5,000人もの人が福島に集ったフェスティバル
3月11日。この日のことを、多くの人が「特別な日」だと感じているに違いありません。東北の人も、この日をきっかけに東北を離れてしまった人も。そしてこの日以降、東北に思いを向ける人も。3月11日に「SONG OF THE EARTH(SOTE)」は開催されました。そもそもSOTEは、2004年に起きた新潟中越地震の後に「にいがたからみんな笑顔に」をスローガンにスタートしました。福島では2017年に初開催され、コロナ禍によって無観客での配信のみという年もあったものの、途切れることなく毎年3月11日に開催されています。今年は「SONG OF THE EARTH 311 -FUKUSHIMA 2023-」として、11日のFESTIVALを中心に10日から12日までの3日間に渡って行われました。

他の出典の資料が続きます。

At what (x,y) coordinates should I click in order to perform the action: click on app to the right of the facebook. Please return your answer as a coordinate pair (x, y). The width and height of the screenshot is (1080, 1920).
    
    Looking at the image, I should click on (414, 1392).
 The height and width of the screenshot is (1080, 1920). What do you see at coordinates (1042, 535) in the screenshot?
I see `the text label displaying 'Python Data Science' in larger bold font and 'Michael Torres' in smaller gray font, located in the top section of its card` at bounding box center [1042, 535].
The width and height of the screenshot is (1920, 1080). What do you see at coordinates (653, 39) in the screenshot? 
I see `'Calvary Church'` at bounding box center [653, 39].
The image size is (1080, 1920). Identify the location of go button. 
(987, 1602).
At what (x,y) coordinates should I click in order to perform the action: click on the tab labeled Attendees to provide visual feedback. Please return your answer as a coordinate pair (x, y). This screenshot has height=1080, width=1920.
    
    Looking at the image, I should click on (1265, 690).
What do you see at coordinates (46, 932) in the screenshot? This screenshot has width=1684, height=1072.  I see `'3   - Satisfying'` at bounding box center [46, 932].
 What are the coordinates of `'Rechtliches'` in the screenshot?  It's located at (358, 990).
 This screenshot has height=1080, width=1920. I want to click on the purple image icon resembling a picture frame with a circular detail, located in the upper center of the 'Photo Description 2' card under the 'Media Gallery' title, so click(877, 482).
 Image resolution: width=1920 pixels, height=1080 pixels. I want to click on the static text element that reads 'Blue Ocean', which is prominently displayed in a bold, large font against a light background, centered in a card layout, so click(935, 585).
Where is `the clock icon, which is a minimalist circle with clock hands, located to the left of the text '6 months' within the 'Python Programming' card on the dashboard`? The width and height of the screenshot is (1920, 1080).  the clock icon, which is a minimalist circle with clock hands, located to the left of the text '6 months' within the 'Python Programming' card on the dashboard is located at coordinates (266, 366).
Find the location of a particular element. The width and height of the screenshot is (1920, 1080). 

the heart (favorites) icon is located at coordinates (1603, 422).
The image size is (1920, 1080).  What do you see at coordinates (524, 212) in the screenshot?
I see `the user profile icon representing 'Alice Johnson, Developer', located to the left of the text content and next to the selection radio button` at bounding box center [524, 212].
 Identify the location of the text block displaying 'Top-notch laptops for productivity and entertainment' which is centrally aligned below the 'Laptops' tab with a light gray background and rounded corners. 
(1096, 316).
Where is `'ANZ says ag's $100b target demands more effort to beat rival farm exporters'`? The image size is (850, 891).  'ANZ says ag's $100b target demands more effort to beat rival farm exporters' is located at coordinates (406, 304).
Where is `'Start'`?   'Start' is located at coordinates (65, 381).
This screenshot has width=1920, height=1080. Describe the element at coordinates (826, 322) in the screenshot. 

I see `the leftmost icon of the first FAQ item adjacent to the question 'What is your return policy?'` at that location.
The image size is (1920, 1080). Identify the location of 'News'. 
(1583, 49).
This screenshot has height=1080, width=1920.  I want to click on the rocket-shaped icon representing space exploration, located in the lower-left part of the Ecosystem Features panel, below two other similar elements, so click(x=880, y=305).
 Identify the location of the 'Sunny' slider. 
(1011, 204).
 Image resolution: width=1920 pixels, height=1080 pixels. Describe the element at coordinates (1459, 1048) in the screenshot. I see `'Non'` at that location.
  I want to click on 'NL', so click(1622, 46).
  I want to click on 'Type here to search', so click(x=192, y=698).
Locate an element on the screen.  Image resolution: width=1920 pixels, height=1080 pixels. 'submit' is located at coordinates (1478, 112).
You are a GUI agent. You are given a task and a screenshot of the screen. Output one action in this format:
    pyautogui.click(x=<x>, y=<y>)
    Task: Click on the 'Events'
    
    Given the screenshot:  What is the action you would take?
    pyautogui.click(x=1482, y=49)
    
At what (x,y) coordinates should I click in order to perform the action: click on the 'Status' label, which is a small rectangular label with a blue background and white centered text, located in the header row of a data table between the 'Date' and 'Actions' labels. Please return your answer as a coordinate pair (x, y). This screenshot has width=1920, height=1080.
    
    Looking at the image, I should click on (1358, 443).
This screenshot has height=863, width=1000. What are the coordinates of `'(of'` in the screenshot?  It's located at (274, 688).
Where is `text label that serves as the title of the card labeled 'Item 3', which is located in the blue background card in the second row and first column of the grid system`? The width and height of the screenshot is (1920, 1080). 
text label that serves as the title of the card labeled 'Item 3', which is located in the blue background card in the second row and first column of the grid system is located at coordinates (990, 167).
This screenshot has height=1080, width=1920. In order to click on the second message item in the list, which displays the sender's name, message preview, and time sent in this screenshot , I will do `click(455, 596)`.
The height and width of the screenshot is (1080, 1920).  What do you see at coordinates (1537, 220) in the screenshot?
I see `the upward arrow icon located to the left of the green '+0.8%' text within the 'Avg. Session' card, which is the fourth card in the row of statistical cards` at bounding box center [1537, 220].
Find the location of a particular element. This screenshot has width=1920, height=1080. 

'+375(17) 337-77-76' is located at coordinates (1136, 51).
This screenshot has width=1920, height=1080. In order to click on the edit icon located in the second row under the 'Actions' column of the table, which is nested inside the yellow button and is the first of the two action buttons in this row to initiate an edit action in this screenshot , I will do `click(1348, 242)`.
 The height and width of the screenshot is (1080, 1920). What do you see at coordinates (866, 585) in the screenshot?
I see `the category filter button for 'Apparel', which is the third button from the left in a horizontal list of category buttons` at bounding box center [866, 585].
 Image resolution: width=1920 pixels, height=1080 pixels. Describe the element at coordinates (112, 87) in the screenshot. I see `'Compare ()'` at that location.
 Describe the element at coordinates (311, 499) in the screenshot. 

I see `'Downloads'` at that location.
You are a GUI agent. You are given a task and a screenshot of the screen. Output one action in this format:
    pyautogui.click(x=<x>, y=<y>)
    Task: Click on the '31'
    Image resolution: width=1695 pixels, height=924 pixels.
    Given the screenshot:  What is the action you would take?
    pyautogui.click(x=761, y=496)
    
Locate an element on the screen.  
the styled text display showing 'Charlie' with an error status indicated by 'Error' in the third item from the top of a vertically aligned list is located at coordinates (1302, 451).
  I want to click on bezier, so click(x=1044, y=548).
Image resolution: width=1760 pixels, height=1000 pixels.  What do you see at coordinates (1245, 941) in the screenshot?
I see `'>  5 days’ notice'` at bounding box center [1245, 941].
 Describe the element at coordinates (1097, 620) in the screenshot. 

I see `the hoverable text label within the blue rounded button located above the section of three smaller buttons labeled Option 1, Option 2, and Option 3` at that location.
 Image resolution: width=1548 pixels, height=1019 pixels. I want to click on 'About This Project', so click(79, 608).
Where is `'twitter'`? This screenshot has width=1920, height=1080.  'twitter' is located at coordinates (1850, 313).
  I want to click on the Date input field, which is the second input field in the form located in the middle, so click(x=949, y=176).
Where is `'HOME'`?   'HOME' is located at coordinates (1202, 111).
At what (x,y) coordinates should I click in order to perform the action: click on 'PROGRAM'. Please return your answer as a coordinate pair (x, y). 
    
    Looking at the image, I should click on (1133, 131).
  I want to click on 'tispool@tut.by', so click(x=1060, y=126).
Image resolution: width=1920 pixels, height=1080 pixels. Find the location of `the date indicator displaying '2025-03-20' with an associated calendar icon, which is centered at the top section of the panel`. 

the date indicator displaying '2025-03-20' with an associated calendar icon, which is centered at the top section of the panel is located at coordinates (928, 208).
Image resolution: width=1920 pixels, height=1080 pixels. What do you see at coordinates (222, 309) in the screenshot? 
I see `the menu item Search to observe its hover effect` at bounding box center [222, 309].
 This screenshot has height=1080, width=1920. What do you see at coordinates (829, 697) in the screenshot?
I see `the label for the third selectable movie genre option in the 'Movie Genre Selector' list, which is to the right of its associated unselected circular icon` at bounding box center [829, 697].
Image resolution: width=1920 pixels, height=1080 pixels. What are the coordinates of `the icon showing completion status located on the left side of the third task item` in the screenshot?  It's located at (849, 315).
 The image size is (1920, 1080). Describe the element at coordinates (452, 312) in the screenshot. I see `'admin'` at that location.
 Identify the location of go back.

2023年は3月11日のFESTIVAL当日が土曜であり、この時期の東北とは思えないほど暖かくて過ごしやすい日になったこともあり、5,000人もの方々がJヴィレッジに集いました。お目当てのミュージシャンのライブを目的にした人、サッカーのSOTEカップに参加した家族、出店するいろいろなブースでの物販や飲食を楽しみにしている人、灯されるキャンドルに自分の思いを託したい人…。SOTEは様々な思いを持った人が集う場所として存在しています。それを改めて感じられる一日になりました。
KEENブースのウッドペンダントライト・ワークショップに多くの人が参加
音楽(ライブ)や飲食や物販などの出店、ワークショップなどを媒介にして、同じ時間を共有して人と人が繋がっていくのがフェスの魅力に違いありません。KEENも物販とウッドペンダントライトのワークショップで参加し、多くの方々がブースに立ち寄ってくれました。
フェスは谷本賢一郎(タニケンバンド)× 福島LOVE FOR NIPPON ステージから始まりました。福島出身の片平里菜さん、the LOW-ATUSとライブが続いて行きました。そして14時46分から黙祷。
お互い様って言える関係性を構築していくこと
黙祷のときに、主催のCANDLE JUNEさんはマイクを持ち、こんなことを語りました。JUNEさんは東日本大震災が起こってから、月命日の11日には毎月必ず福島に赴きキャンドルを灯しています。
「この黙祷のひと時をみんなで共有できたことがいいなって思いました。今年はたくさん来てくれました。ありがとうございます。追悼式典を(ここでは)しないんです。悲しみを伝えることじゃなくて、悲しみが起きた時にどうすればいいのか。それぞれができることで繋がって、問題を解決して喜び合うってことを伝えていきたいんです。『お互い様だからさ』って助け合えることができるかっこいい大人達が、毎年ここに集まってくれていると思っています。かっこいい大人達が、思いっきり遊んだり喜んだり、時には涙して過ごす時間を子供達に伝えていく。そしてもっともっとこのエネルギーが広がっていけば、誰かのせいにして終わりじゃなくて、じゃあどうするっていうことがどんどん生まれて、かっこいい日本になるんじゃないかなって思っています」
黙祷が終わってから、ステージではCaravanさん、青谷明日香さん、くるくるシルク、MOROHA、清春さんのライブは続いていきました。日が落ち暗くなってから、多くのキャンドルが灯されます。キャンドルが置かれているのは福島県をかたどったスペースでした。福島から喜びを伝えていきたい。そんな気持ちがここにも表れているに違いありません。
東日本大震災を忘れないこと、そして震災で生まれてしまった悲しみから多くの喜びも生まれていることを再確認すること。毎年、SOTEに参加している理由はここにあるのでしょう。